Parto da una recente esperienza personale che mi ha fatto capire in concreto in quale misura le grandi piattaforme social (Facebook su tutte) stiano manipolando la comunicazione pubblica al punto da distorcerne drammaticamente modalità e obiettivi. Da qualche giorno sono impegnato nella campagna elettorale per le elezioni comunali di Milano nel ruolo di capolista per una forza politica che non nomino (credo che molti di coloro che mi leggono sappiano quale sia, ma evito di dirlo perché non si scambi questo intervento per uno spot elettorale).



Questi i fatti. 1) Mentre scrivo un post (senza usare termini che potessero essere definiti “politicamente scorretti” il testo sparisce di colpo, sostituito dalla scritta “errore di sistema”. L’episodio si ripete più volte, finché faccio ricorso all’accorgimento di scrivere il post in word per poi copia-incollarne il testo nello spazio dei post; 2) Un post in cui spiegavo le motivazioni della mia decisione di accettare il ruolo di capolista per un certo partito (scritto e pubblicato con l’accorgimento di cui sopra) raccoglie in breve tempo un consistente numero di like, commenti e condivisioni ma, poco dopo, viene cancellato (senza che avessi ricevuto alcun notifica in merito) per inopinatamente ricomparire qualche ora più tardi; 3) Il giorno dopo nuova stranezza: altro post che riceve rapidamente molti like, commenti e condivisioni ma, quando vado a controllare ore dopo, il numero delle reazioni si è magicamente ridotto di due terzi…

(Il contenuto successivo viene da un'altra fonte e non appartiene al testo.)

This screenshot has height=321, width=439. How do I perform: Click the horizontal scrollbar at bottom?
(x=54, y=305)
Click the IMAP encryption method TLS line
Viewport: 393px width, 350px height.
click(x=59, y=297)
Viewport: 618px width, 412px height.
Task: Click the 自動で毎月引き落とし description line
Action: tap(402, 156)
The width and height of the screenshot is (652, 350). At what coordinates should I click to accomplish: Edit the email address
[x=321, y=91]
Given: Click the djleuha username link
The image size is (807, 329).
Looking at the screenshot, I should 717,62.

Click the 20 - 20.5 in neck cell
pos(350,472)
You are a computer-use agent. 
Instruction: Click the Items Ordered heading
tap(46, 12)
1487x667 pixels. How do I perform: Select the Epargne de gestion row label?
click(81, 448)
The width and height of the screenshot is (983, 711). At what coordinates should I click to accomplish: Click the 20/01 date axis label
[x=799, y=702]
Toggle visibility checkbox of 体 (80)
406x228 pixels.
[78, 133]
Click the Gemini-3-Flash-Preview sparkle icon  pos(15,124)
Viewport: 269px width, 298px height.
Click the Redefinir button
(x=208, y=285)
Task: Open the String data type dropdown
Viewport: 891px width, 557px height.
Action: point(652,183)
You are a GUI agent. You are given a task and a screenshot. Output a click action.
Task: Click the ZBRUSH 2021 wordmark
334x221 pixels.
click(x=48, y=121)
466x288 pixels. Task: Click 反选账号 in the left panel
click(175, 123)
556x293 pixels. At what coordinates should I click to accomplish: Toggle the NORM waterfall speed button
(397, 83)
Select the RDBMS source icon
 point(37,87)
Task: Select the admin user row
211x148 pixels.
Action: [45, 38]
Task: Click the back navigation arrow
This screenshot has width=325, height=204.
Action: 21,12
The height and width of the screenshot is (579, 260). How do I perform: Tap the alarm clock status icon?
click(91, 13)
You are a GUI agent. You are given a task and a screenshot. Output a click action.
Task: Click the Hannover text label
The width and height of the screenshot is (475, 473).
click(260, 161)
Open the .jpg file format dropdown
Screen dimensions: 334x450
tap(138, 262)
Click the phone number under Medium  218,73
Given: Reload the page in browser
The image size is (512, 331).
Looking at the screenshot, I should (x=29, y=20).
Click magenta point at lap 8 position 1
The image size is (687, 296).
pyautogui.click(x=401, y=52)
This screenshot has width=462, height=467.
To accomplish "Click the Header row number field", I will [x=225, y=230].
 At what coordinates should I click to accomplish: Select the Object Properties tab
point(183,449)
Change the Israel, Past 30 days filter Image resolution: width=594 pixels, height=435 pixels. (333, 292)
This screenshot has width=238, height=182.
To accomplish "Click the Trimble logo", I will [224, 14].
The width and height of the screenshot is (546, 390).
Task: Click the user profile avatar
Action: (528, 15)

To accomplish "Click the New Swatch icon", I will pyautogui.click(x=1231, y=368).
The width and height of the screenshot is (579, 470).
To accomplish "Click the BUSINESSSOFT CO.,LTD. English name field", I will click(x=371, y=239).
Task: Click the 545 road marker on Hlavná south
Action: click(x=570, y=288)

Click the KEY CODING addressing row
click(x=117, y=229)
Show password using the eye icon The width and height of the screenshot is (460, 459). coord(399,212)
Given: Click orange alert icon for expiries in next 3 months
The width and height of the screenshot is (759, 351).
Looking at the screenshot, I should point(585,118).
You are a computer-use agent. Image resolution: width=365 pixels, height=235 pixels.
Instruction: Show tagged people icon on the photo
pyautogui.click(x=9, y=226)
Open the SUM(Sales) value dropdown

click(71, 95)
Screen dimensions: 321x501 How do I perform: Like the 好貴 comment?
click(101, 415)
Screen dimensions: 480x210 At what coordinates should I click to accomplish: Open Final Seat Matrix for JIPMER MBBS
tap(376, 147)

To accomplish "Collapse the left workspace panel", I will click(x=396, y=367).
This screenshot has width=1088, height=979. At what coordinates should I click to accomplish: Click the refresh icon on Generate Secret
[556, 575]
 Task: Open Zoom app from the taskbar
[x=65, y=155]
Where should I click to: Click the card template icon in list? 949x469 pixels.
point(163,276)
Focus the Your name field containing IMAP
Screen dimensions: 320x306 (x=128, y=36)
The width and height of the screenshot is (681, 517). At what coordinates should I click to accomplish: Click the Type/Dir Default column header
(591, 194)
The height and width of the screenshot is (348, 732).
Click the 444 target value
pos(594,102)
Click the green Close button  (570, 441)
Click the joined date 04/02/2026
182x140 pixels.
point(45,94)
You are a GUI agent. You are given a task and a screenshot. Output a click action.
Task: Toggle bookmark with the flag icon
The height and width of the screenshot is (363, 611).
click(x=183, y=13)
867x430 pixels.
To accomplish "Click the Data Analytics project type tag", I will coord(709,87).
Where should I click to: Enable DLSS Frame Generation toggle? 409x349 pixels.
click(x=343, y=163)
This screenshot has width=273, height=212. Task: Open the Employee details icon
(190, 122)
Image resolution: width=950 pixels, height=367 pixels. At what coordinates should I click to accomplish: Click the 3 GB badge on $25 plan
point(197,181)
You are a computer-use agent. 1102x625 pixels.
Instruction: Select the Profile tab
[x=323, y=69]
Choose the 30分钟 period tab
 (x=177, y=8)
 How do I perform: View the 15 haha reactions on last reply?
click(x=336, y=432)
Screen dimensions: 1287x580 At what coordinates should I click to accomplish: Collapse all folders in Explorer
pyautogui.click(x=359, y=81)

Qualche bug? Segnalazioni di utenti che vogliono sabotarmi segnalando come spam i miei interventi? Risposte che potrebbero forse valere per gli “errori” o per la “sospensione” del post, ma non per il taglio di like, commenti e condivisioni. Ma soprattutto queste spiegazioni non convincono perché so per certo (anche attraverso segnalazioni dirette) che cose analoghe (o peggiori, come provvedimenti di blocco dell’acceso al servizio) succedono sistematicamente a danno (guarda caso) di utenti che si collocano in un’area politico culturale sgradita all’ideologia mainstream, inspirata al pensiero unico liberal-liberista. Certo è noto che Facebook ha recentemente dato una stretta ai criteri degli algoritmi che filtrano – e penalizzano drasticamente – la comunicazione politica, favorendo viceversa quella di natura ludico-consumistica (i cosiddetti influencer vanno bene se parlano di gatti, automobili, viaggi, sesso e quant’altro, non se si azzardano a diffondere idee politiche). Ma la sensazione è che ci sia altro, che, oltre agli algoritmi, siano al lavoro un certo numero di “omini”, i quali, a partire dalle segnalazioni automatiche di determinati termini chiave, mettono sotto osservazione – “attenzionano” – pagine e profili di soggetti classificati come “pericolosi” (per gli interessi delle classi dirigenti).



Siamo, insomma, alla fase tre di un’operazione iniziata negli anni Novanta. Prima si è accreditata l’idea secondo cui solo la comunicazione libera, trasparente ed “aperta” delle piattaforme private era in grado di garantire a tutti una effettiva libertà di esprimere il proprio pensiero e le proprie opinioni. Le sinistre occidentali sono cadute in blocco nella trappola, anche perché coltivavano da tempo un’ideologia antistatalista e antipolitica che le induceva a demonizzare il potere politico in quanto tale, invece di lottare per cambiarne i meccanismi e assumerne il controllo.



Poi si è provveduto a concentrare la proprietà dei nuovi media nelle mani di un pugno di gruppi monopolistici (Facebook, Apple e Google sono oggi i padroni incontrastati della Rete, che regnano su una massa di miliardi di “sudditi”). Infine, un potere politico sempre più totalitario, gestito da élite che controllano industrie, finanza, forza militare e media tradizionali ha “delegato” ai re della Rete il monopolio di una libertà di espressione fasulla, che, grazie ai nuovi strumenti di gestione dei social, definisce a priori chi può prendere la parola e chi no. Riaprire spazi reali di partecipazione democratica sarà impresa ardua, che richiederà, in primo luogo, di costruire un alto livello di consapevolezza critica nei confronti del ruolo delle tecnologie digitali, soprattutto in favore delle nuove generazioni, che oggi si presentano disarmate di fronte alla sfida.